*** Record excerpts ***

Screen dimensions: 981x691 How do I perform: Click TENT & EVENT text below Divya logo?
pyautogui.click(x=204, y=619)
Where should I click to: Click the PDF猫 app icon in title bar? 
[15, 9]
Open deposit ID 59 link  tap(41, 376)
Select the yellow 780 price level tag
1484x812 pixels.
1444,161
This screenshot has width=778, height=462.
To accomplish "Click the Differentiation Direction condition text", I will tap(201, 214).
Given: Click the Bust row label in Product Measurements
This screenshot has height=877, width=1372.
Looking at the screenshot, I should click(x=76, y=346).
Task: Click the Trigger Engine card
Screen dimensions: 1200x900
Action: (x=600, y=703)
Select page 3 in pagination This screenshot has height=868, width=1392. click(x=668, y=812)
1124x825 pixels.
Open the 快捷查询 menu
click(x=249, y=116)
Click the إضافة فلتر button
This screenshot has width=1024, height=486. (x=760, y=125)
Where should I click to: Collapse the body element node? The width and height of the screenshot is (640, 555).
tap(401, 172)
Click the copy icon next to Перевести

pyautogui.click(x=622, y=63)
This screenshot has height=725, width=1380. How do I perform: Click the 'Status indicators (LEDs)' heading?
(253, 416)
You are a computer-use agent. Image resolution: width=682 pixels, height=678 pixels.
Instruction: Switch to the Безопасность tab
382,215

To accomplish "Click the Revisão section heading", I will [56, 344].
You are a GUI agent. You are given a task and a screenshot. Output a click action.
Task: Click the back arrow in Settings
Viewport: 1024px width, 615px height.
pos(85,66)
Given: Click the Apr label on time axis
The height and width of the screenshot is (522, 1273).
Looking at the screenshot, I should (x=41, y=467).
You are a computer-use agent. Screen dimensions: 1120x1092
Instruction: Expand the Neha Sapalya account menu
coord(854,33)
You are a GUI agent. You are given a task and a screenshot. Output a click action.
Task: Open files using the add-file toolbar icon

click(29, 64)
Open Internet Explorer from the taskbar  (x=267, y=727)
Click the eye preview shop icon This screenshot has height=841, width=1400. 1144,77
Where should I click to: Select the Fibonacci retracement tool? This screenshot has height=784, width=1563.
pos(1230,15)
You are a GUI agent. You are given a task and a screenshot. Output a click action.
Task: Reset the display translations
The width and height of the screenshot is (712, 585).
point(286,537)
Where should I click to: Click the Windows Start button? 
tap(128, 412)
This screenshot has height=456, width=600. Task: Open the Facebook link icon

*** End of Record excerpts ***

• [Problem requirements]: From the data above, copy out every line with the string "link" in it.

• [Written response]:
Open deposit ID 59 link  tap(41, 376)
This screenshot has height=456, width=600. Task: Open the Facebook link icon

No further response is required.